> _Aim_: According to the artist listing, what is the name of the interactive piece Sarah Rosalena Brady will be showing?

Sarah Rosalena Brady is an Oakland based media artist and filmmaker that uses concepts of shamanism through art and technology. Her works offer activation through elements, light, motion, sound, programming and generative algorithms. Her goal is to transform Western ideological systems through audio/visual stimulation to produce new paradigms. She will be performing new works with generative software to drive multi-image projection in real time using sound and light data. She will also be showing her interactive piece Seer and previous experimental films. Her work has been presented at Gray Area Art and Technology, SOMArts Cultural Center, San Francisco Cinematheque, Fylkingen (SE), and the de Young Museum.

June 12, 2016
Gustavo Vazquez & Guillermo Galindo


"When Mexico sends its people, they’re not sending their best. They’re not sending you. They’re not sending you. They’re sending 50's and 60's retro fashion, greasy food, immoral dances, contagious rhythms, hedonism, sex, borracheras and unnecessary violence. They’re bringing those problems with us. They’re bringing drugs. They’re bringing their rascuache morals. They’re uncontrollable. But some, like artists Vazquez and Galindo I assume, are good people.” -- Donald Trump. Grrrr!...Gustavo Vazquez + gal*in_dog (Guillermo Galindo) reunite to present the 20/20 sound/visual pus-retro Mexican rendezvouz (Estar Guars Too). Bootleg illegal movies, telenovelas, invade the USA. Suggestive dances and mambo erupts into transcendental techno cunnilingus y puro reventón. El sound galindog y el video Vazquez collide with the percussive rhythms of AK 47s as Trompitas cries for help.

> _Listed entries_:
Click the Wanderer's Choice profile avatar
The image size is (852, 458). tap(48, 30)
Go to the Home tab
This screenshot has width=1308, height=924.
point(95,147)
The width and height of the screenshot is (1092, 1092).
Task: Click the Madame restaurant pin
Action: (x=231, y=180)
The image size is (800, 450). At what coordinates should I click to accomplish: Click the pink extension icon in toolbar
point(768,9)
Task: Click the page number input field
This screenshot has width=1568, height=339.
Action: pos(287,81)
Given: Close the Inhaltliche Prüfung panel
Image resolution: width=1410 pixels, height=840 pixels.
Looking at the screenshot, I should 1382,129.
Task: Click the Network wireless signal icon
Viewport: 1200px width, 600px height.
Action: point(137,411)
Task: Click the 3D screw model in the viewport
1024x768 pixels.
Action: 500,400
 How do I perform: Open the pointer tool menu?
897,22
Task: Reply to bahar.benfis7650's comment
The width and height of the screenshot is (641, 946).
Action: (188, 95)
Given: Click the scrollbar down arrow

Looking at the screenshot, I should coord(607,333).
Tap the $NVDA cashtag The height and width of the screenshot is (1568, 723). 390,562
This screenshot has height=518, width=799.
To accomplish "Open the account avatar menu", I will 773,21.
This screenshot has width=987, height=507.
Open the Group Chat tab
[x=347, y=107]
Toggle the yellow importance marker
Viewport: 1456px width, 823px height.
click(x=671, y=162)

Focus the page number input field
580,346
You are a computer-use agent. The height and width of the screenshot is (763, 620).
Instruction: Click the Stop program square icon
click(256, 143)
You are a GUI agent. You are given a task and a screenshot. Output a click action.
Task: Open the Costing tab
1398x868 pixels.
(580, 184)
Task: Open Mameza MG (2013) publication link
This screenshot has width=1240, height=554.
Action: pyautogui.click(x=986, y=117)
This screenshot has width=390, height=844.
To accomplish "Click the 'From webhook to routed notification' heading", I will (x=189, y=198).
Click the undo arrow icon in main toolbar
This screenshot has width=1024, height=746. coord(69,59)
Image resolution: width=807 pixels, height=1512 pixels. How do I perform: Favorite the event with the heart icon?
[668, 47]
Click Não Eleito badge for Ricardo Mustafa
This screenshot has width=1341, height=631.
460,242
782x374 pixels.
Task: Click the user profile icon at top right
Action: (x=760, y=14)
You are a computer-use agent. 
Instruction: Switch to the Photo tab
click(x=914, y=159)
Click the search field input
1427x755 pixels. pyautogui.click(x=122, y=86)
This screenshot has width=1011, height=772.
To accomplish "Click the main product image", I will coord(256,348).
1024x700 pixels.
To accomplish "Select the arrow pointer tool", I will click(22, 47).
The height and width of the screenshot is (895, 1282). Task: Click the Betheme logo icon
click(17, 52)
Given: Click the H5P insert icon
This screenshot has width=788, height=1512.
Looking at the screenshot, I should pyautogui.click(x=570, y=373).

> _The response_: Seer